The stock of Lordstown Motors plunged 58% in premarket trading on news of the bankruptcy filing. Prior to today, the company’s stock had declined 90% over the last year to trade at $2.76 U.S. per share.
Lordstown went public in October 2020 through a reverse merger with special purpose acquisition company (SPAC) DiamondPeak Holdings.
The bankruptcy filing comes after the electric truck manufacturer failed to resolve a dispute over a promised investment from Taiwanese electronics manufacturer Foxconn.
Lordstown simultaneously filed a lawsuit against Foxconn as it seeks creditor protection.

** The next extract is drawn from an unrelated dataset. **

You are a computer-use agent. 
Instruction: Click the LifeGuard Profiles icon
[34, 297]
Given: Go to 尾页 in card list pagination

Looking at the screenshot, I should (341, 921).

Lordstown Motors, which is named after the Ohio town where it is headquartered, accused Foxconn of failing to honour an agreement to invest up to $170 million U.S. in its operations.
Foxconn previously invested more than $50 million U.S. in Lordstown Motors and holds an 8.4% stake in the automaker.
Foxconn has said that Lordstown breached the investment agreement when the automaker's stock dipped below $1 U.S. per share.
Lordstown, an electric vehicle start-up launched in 2018, has as its main product the Endurance pick-up truck, which is built at a former General Motors (GM) factory and is primarily used by commercial customers and municipal governments.
Lordstown paused production of the Endurance electric truck earlier this year but resumed production in April albeit at a low rate.
While Lordstown filed for bankruptcy seeking another company to buy it, the automaker does not yet have an acquisition offer.
Lordstown chief executive officer (CEO) Edward Hightower has said that the company’s Ohio production facility and Endurance truck could be attractive to another automaker looking to enter the U.S. electric vehicle market.